* [Work instruction] Your answer should hold the data exactly as given, minus any picture.

Given data Block Start

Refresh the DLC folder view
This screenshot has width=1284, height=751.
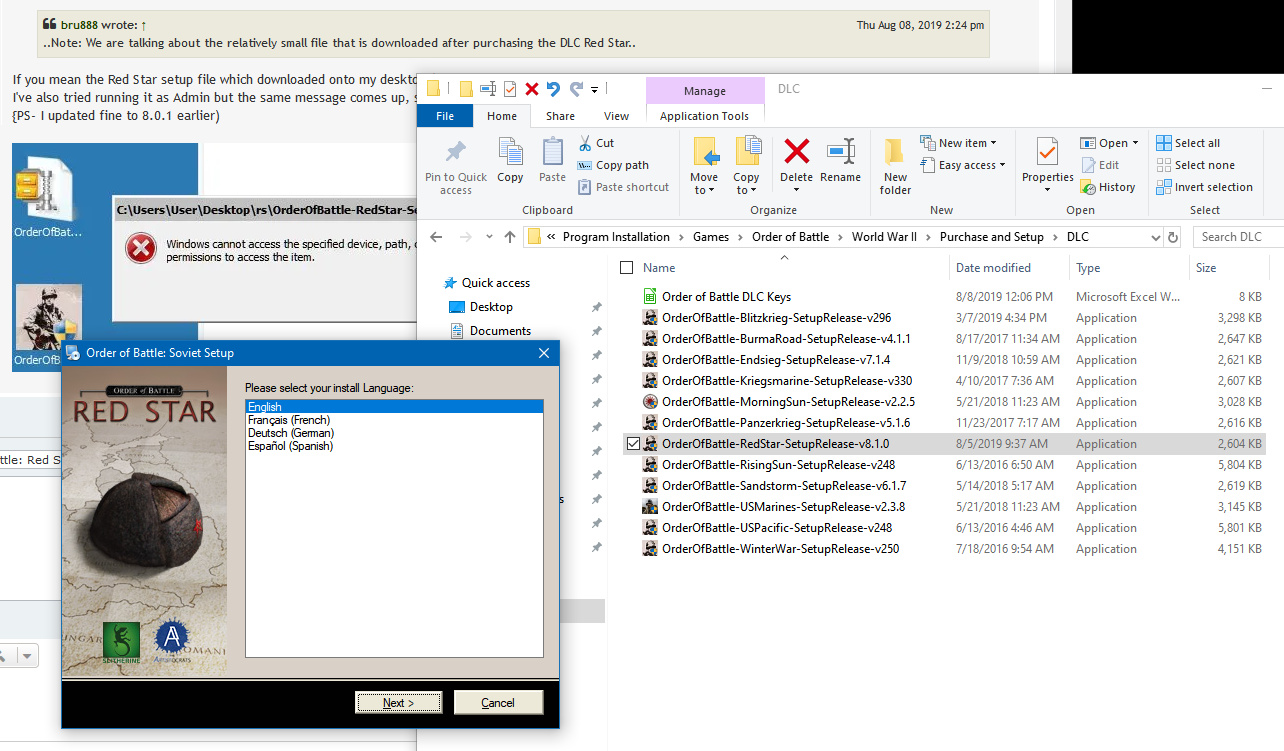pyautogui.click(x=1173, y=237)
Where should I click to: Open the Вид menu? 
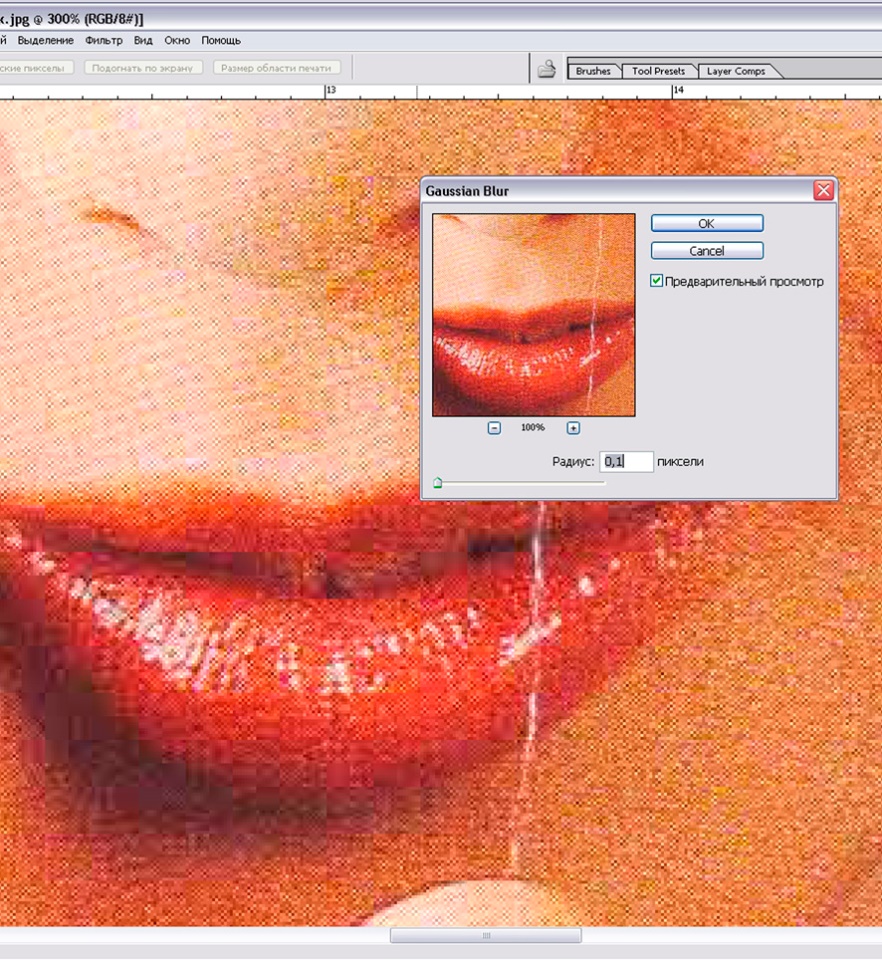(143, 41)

Given data Block End

* [Exercise response]
Refresh the DLC folder view
This screenshot has width=1284, height=751.
pyautogui.click(x=1173, y=237)
Where should I click to: Open the Вид menu? 
(143, 41)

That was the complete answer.